我不太确定我是否理解 "ranking the destinantions based on intervening opportunities" 的意思。这当然意味着同一目的地可以根据用户的不同来源而具有不同的等级。另外我不确定 "intervening" 是否应该暗示起点和终点之间的方向。

无论如何,这就是我得到的:

提案 1(考虑方向)

准备trips df

library(sf)

buffers <- list()

for(i in 1:nrow(trips)) {
buffers[[i]] <- st_buffer(st_linestring(matrix(as.numeric(trips[i, c(3,2,6,5)]), ncol = 2, byrow = T)), dist = 0.01)
}

buffer_sfc <- st_sfc(buffers, crs = 4326)

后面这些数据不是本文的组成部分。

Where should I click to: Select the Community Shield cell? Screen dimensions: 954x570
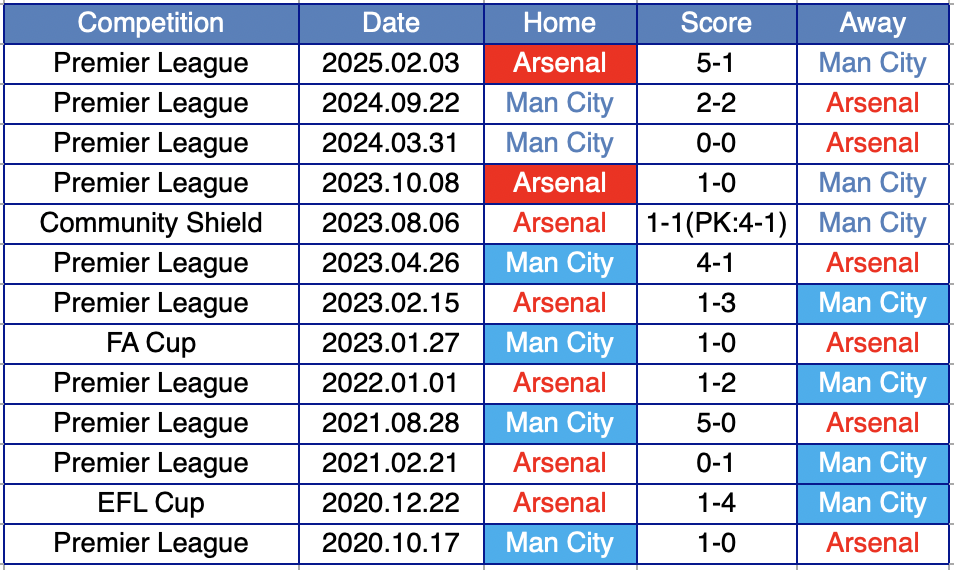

sf_trips <- st_sf(trips, geometry = buffer_sfc)

准备dest df


sf_dest <- st_as_sf(x = dest, coords = c("venue_lon", "venue_lat"), crs = 4326)

创建队伍

res <- st_contains(sf_trips, sf_dest)

trips$rank <- sapply(res, length)

这就是它的作用:用一条直线连接起点和终点,并在其周围创建一个多边形。那么位于该多边形中的所有其他目标点都是 "intervening"。您可以通过 st_buffer 中的 dist = 参数调整多边形的大小,具体取决于与直接连接的偏差仍然符合 "intervening".

我非常有信心这 运行 比您的代码快。如果 "intervening" 但是你的意思是任何靠近原点的地方,无论方向如何,你都可以这样做:

提案 2

library(RANN)


intv_ops <- list()

for(i in 1:nrow(trips)) {
  intv_ops[[i]] <- nn2(dest, trips[i, 2:3], searchtype = "radius", radius = (trips$distance[i]/1.11) * 0.00001)$nn.idx
}

trips$rank <- sapply(intv_ops, function(x) sum(x != 0))

nn2是用 C++ 编写的 knn 算法的包装器,所以速度非常快。